What is expected>
Retype each line exactly as it stands, beginning at the first line of the material and finishing with the line that contains "Given: Open the".

Record set>
____________________
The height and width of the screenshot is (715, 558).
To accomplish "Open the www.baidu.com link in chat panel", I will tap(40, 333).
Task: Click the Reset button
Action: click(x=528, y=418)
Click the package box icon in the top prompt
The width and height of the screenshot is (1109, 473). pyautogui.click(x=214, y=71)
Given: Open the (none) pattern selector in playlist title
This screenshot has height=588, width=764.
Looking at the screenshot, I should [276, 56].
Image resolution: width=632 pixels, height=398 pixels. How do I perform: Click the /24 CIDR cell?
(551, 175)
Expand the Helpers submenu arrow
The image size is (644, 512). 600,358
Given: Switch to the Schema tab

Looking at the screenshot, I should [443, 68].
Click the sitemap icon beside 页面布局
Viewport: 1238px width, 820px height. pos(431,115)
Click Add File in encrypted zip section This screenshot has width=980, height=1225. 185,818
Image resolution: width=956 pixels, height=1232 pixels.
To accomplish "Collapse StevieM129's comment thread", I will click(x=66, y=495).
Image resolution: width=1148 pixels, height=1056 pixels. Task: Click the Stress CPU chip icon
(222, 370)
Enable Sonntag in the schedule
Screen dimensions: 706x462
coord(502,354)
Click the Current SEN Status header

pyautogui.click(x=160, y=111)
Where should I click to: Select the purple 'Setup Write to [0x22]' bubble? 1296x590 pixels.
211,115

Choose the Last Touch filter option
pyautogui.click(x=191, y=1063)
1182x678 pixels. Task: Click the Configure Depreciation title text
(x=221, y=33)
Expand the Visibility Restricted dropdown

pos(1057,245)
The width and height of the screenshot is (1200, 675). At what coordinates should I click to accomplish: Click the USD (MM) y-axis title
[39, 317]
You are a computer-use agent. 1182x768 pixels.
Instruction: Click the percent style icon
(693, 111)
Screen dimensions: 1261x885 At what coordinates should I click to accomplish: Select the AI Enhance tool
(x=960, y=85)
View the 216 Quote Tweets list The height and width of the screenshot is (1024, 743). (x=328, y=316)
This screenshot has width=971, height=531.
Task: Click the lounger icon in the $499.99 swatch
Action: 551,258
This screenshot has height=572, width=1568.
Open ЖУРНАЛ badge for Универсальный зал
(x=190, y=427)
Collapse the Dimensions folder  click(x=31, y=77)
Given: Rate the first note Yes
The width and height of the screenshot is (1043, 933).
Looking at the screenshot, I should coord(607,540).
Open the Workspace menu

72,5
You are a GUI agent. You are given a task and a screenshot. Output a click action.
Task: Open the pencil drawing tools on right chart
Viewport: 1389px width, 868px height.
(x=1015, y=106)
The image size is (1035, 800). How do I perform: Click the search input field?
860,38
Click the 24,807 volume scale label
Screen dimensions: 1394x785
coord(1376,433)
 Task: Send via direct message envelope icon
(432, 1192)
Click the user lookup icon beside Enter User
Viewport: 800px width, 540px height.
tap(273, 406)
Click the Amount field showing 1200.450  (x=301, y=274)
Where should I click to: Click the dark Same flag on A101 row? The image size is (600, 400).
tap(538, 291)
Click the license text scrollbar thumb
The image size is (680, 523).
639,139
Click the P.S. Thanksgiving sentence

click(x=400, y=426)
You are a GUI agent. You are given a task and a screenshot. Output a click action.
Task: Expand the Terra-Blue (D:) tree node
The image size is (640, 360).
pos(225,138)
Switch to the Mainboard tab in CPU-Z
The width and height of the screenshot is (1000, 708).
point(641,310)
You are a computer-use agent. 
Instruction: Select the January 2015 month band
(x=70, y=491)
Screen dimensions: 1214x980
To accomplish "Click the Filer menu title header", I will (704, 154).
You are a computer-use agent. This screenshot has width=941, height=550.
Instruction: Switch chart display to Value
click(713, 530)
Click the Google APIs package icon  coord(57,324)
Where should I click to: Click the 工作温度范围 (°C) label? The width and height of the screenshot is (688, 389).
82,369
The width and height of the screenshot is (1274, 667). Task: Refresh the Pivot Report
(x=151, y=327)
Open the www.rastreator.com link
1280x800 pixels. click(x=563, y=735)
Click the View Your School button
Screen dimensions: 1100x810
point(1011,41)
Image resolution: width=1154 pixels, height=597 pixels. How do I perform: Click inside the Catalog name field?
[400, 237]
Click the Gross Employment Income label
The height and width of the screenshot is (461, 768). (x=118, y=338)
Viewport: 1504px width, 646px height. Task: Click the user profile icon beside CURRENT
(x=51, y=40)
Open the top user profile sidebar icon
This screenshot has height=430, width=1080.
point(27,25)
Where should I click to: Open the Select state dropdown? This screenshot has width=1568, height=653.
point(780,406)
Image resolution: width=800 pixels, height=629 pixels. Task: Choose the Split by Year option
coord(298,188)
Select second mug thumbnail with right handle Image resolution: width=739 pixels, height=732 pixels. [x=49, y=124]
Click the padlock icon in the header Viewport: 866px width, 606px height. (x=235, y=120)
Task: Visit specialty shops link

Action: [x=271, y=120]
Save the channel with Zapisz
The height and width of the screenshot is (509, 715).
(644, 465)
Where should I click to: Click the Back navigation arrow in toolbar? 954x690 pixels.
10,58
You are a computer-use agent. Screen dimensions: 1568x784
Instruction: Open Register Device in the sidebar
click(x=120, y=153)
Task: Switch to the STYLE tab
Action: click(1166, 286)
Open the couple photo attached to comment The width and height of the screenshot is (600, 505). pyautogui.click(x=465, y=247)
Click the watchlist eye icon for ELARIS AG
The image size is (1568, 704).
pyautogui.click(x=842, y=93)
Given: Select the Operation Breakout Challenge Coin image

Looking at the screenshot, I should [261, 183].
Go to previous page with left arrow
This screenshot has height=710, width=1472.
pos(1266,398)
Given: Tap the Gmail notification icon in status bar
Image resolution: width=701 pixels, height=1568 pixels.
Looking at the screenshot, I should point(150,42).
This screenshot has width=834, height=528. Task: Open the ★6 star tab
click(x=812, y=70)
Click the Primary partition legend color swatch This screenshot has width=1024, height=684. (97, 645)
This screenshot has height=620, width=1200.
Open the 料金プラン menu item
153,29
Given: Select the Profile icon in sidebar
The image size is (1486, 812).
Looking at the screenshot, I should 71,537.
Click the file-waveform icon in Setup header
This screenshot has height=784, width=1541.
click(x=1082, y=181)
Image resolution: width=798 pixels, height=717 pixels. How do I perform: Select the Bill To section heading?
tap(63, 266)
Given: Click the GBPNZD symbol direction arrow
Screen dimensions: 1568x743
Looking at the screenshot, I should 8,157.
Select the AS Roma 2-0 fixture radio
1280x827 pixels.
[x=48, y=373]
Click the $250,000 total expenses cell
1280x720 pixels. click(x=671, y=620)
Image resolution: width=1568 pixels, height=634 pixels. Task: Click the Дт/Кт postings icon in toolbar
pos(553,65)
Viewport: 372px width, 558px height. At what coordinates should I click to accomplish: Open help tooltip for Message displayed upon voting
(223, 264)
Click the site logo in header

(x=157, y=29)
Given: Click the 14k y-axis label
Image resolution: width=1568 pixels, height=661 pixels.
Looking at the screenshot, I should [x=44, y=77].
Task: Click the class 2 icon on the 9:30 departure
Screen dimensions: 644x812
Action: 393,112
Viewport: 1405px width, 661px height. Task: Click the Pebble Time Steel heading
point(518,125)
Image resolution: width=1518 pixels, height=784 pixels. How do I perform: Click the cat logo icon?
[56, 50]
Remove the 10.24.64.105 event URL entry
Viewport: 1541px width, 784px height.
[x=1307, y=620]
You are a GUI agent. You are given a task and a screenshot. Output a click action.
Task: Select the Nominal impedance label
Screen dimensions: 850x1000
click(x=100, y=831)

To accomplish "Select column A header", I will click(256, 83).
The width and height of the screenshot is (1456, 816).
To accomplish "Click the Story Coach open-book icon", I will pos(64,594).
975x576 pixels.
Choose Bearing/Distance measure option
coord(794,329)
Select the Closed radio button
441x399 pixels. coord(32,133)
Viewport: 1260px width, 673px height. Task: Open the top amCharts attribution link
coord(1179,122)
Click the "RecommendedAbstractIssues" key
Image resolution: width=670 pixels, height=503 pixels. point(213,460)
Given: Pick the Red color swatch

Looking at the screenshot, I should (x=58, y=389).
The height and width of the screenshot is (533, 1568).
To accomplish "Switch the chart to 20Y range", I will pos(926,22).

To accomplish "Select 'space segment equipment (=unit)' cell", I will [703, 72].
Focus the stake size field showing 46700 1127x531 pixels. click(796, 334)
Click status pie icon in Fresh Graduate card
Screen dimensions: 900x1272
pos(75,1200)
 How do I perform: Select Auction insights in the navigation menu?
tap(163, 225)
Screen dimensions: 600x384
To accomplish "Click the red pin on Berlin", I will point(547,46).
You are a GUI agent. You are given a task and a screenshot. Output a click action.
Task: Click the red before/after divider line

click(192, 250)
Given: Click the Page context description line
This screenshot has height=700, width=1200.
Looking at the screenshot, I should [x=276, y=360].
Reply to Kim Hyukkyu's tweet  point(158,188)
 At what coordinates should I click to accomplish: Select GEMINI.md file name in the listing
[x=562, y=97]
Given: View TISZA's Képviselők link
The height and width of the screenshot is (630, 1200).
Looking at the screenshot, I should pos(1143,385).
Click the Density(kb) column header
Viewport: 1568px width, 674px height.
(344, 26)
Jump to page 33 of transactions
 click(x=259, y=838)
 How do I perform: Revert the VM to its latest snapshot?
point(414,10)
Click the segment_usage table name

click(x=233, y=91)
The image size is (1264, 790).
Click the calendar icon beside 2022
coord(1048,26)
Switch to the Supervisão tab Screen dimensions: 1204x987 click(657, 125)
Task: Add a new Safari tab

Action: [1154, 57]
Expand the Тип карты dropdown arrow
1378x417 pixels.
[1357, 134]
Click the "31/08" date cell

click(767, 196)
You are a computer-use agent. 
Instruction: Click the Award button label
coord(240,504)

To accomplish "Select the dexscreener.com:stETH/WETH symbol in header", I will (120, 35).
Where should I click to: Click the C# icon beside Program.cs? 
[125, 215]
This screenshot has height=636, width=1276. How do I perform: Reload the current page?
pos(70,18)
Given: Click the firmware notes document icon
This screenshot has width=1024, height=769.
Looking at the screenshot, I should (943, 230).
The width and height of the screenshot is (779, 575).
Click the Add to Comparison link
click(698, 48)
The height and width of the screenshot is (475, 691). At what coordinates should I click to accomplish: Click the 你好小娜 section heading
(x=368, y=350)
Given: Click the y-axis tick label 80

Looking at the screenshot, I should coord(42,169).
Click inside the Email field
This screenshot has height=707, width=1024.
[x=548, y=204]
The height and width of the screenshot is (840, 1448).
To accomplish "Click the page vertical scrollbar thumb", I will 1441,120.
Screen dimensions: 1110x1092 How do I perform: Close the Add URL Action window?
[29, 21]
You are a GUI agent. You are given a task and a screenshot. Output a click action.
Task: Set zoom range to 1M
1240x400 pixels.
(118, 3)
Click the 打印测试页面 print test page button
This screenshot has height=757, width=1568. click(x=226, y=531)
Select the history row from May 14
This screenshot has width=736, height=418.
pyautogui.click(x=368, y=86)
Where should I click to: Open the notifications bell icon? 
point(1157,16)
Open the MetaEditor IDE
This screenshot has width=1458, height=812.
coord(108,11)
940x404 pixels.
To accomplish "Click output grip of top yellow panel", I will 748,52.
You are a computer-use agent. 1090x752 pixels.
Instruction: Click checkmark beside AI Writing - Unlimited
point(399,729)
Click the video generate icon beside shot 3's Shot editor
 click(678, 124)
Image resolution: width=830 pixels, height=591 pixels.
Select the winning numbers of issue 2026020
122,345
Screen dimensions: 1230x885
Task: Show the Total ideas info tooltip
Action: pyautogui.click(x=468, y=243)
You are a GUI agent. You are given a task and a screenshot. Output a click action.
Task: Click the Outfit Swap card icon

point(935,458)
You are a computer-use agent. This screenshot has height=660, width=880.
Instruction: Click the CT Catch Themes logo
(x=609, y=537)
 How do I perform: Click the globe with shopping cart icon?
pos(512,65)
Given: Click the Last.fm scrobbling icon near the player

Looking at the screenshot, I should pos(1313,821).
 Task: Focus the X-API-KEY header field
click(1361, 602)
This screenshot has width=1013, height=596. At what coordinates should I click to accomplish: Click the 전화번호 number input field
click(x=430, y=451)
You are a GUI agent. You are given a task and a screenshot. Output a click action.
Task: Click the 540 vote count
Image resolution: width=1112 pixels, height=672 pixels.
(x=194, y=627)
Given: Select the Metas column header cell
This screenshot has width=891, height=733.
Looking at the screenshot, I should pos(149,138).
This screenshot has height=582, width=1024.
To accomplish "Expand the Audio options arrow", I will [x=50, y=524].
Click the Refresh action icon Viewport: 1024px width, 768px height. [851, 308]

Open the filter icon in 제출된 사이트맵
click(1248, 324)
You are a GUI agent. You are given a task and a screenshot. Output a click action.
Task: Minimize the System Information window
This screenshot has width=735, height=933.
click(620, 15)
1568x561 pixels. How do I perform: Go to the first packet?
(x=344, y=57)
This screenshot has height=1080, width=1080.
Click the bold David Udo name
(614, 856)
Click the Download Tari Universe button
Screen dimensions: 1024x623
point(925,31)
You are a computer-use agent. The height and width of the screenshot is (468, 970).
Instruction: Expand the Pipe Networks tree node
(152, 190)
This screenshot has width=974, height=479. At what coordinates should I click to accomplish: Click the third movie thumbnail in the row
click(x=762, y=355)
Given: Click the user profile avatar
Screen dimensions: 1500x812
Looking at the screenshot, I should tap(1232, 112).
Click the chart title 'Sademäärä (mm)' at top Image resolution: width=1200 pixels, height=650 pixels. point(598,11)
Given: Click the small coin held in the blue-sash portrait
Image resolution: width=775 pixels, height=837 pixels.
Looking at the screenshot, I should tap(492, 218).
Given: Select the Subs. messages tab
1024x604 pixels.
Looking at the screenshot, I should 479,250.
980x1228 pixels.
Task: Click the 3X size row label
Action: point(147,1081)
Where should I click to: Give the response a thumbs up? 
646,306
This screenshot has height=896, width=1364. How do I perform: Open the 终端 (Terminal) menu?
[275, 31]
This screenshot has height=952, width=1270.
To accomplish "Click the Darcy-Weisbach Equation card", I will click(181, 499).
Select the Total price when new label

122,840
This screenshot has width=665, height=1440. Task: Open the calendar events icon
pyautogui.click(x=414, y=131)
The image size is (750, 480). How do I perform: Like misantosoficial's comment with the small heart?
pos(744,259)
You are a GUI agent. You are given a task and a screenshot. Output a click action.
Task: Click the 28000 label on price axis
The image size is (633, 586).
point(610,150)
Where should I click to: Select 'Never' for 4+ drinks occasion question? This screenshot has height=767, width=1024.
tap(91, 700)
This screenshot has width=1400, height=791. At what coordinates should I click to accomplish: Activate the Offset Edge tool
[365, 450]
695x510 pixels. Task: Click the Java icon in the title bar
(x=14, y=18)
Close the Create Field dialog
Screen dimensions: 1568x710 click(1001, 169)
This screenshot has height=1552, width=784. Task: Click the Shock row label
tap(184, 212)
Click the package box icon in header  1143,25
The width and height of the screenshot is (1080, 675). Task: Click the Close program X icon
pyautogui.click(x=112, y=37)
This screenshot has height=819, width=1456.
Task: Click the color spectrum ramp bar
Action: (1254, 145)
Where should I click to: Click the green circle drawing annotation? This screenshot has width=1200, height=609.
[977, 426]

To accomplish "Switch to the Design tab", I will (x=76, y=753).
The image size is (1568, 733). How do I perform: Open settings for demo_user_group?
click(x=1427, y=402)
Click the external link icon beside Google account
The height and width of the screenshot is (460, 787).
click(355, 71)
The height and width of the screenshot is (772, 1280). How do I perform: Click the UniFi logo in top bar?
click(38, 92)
____________________
Solution to the problem>
The height and width of the screenshot is (715, 558).
To accomplish "Open the www.baidu.com link in chat panel", I will tap(40, 333).
Task: Click the Reset button
Action: click(x=528, y=418)
Click the package box icon in the top prompt
The width and height of the screenshot is (1109, 473). pyautogui.click(x=214, y=71)
Given: Open the (none) pattern selector in playlist title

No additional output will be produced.